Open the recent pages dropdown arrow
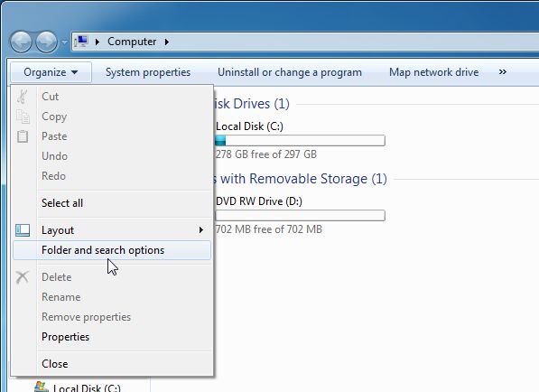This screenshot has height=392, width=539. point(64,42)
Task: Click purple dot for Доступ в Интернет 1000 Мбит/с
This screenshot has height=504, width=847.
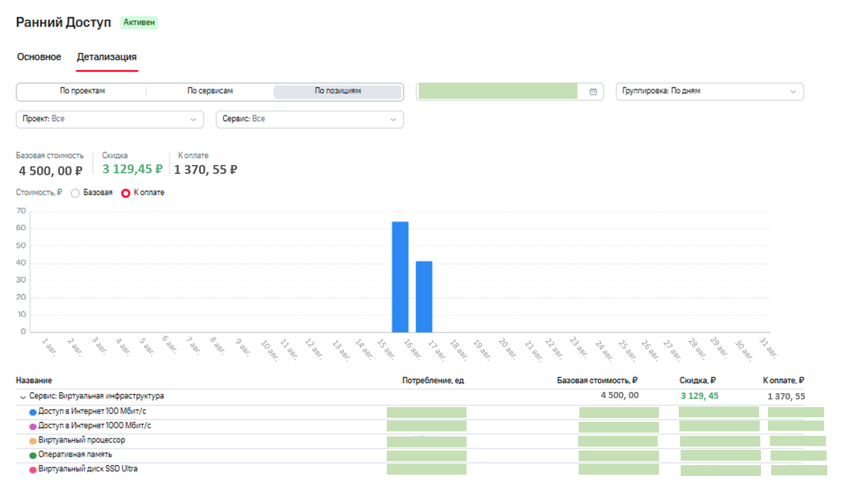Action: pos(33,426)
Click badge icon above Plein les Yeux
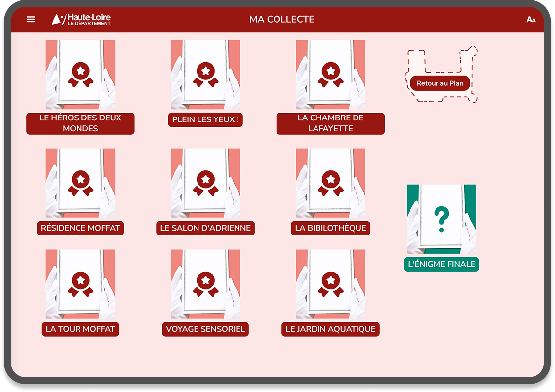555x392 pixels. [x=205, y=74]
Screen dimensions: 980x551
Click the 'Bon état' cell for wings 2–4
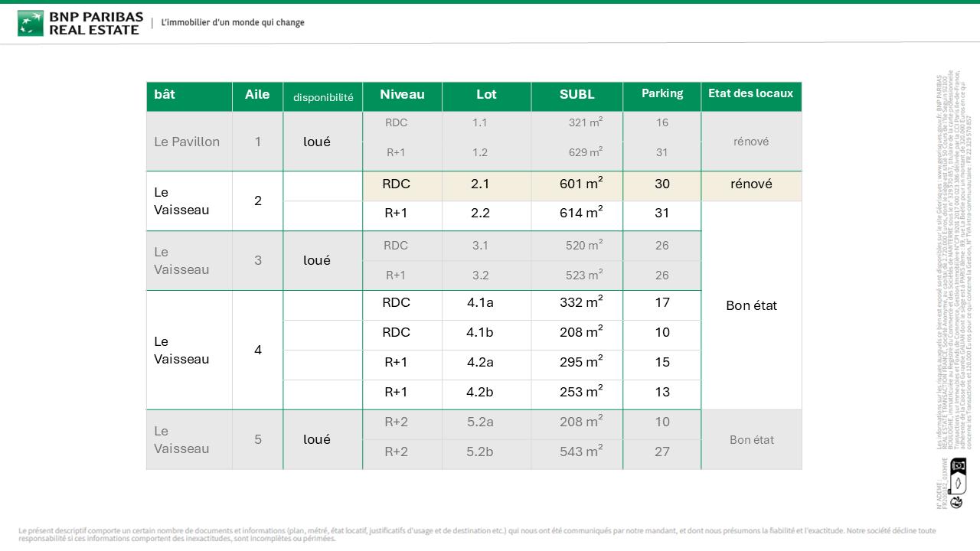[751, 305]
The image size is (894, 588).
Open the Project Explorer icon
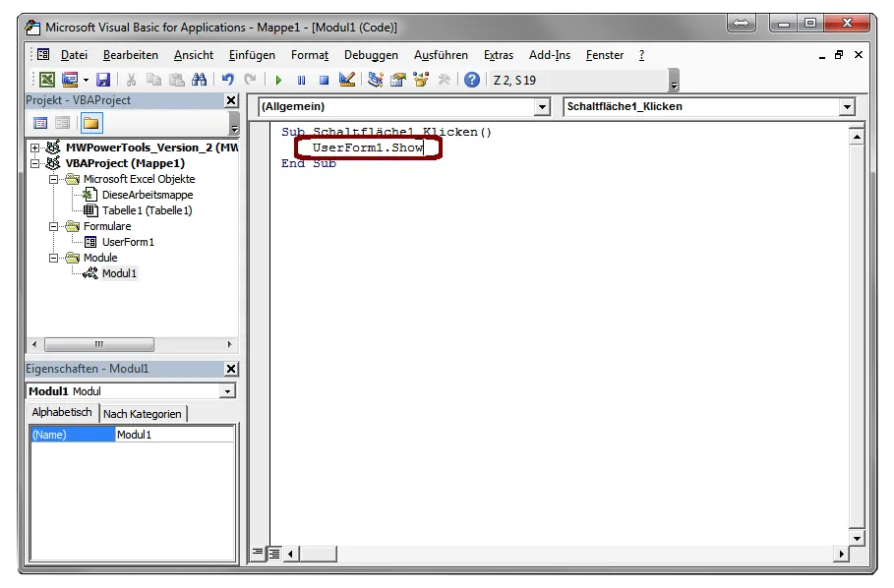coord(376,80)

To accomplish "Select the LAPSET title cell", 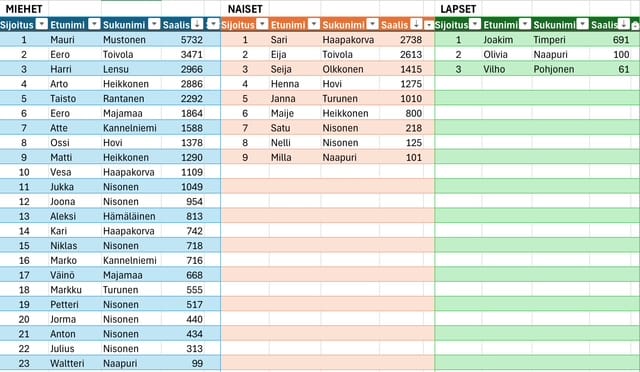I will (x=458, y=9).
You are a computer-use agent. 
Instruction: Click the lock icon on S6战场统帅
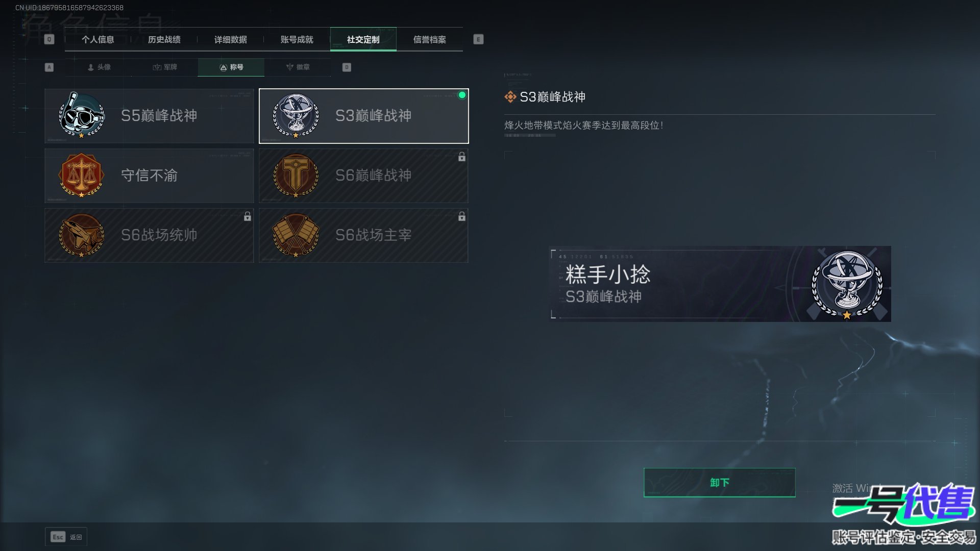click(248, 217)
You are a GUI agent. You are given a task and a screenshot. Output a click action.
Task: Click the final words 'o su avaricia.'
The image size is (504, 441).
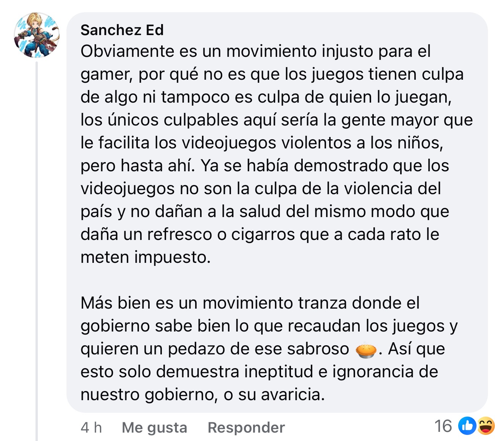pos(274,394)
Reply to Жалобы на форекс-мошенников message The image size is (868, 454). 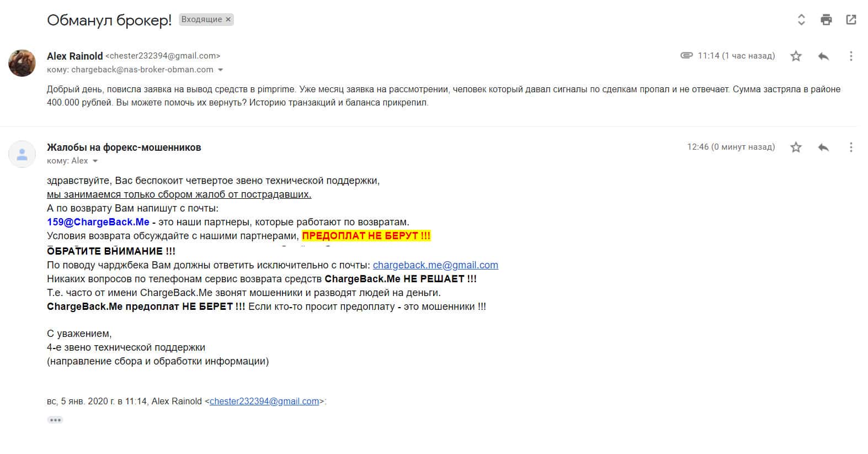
= = =
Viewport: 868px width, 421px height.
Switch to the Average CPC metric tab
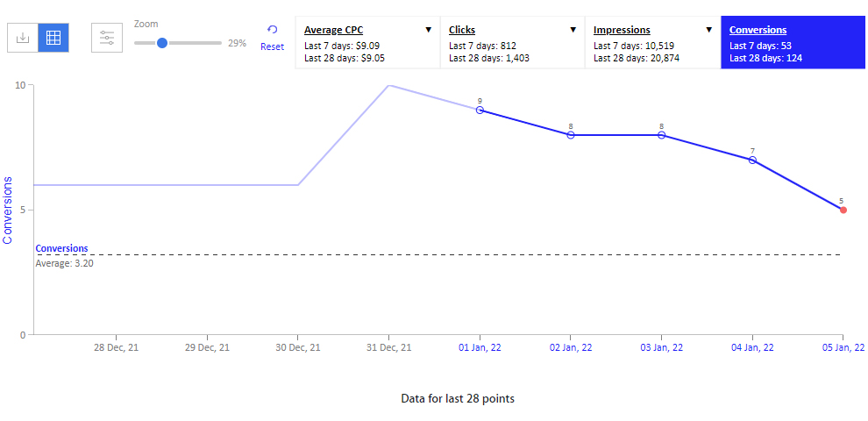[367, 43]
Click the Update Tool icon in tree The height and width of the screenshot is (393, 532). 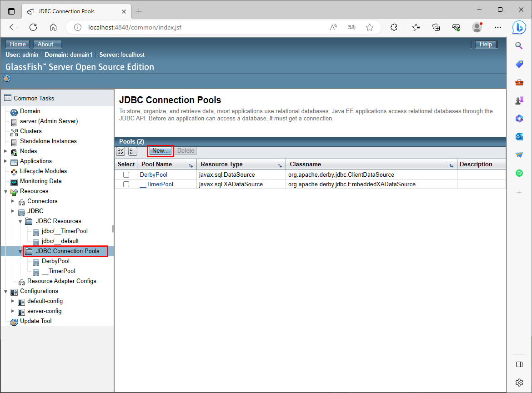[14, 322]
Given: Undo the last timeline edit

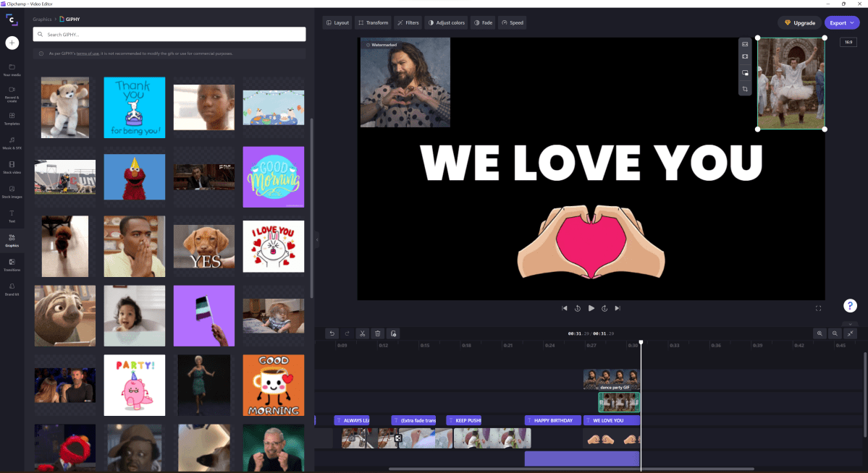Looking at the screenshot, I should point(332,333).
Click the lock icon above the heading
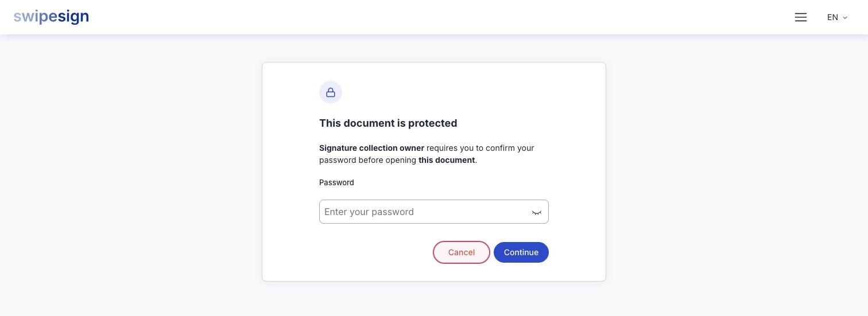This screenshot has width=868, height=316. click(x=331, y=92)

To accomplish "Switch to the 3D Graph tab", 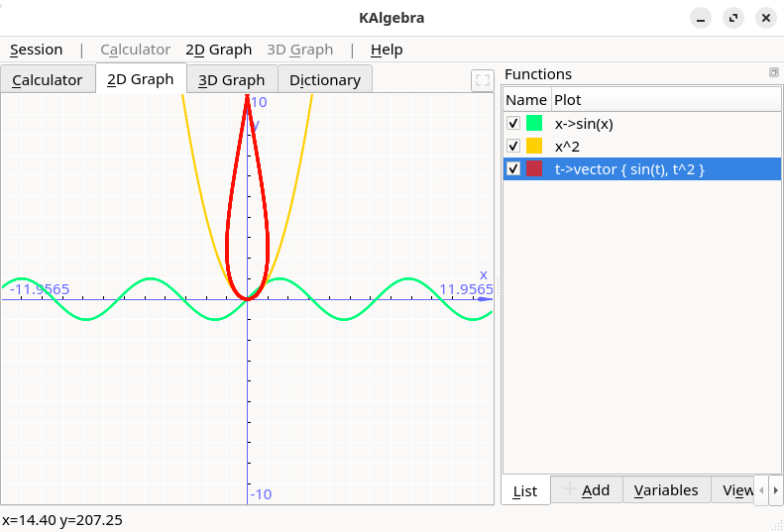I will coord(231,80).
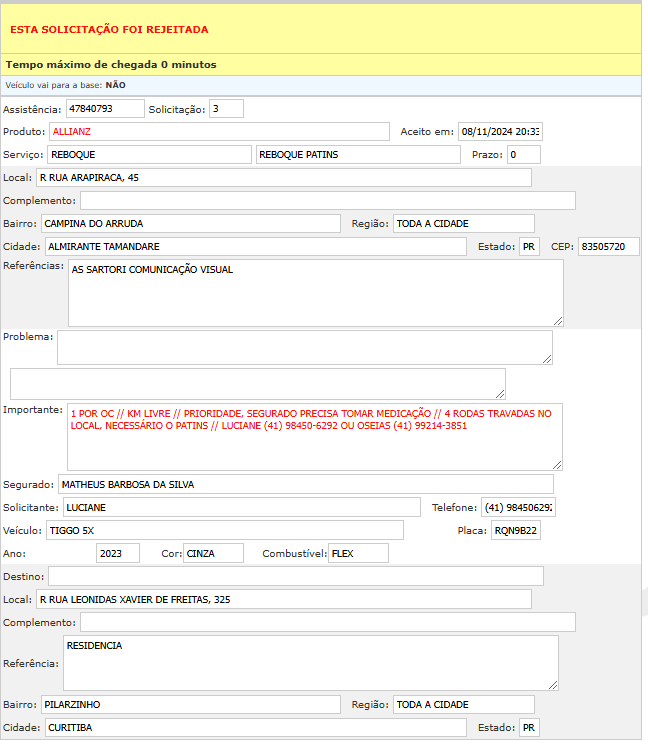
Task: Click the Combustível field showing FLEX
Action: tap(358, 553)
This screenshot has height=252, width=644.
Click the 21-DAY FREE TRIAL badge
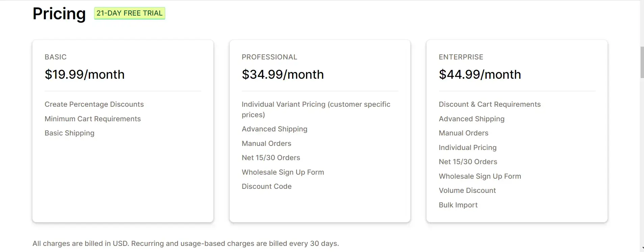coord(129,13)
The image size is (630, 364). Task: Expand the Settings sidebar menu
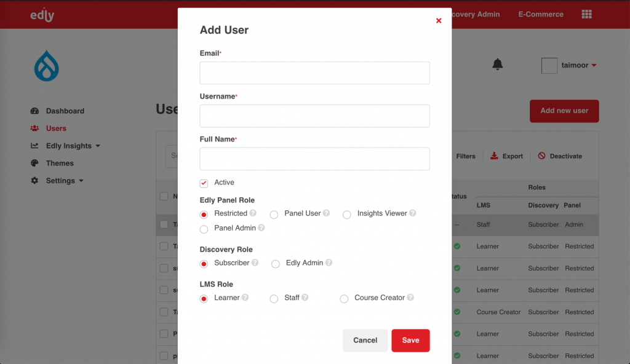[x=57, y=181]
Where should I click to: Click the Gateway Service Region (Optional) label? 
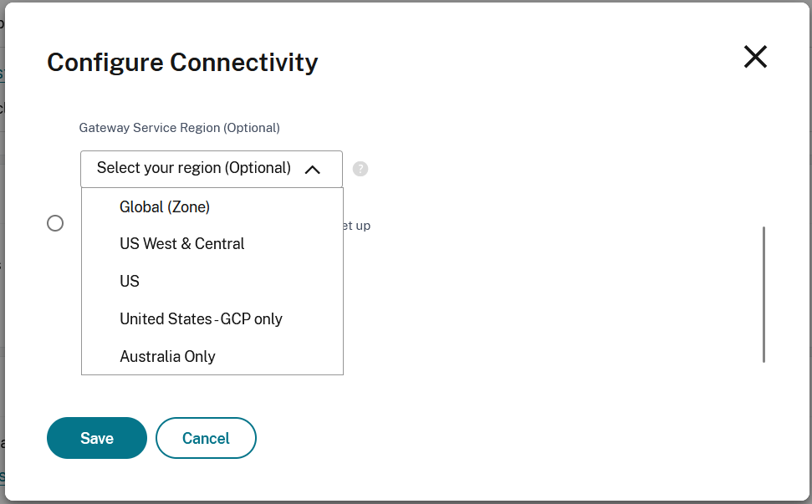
= = =
WORK TO COMPLETE
Which lines above include "agent"? Show each of them by copying it.

YOUR SOLUTION
You are a computer-use agent. 
You are a GUI agent. You are given a task and a screenshot. Output a click action.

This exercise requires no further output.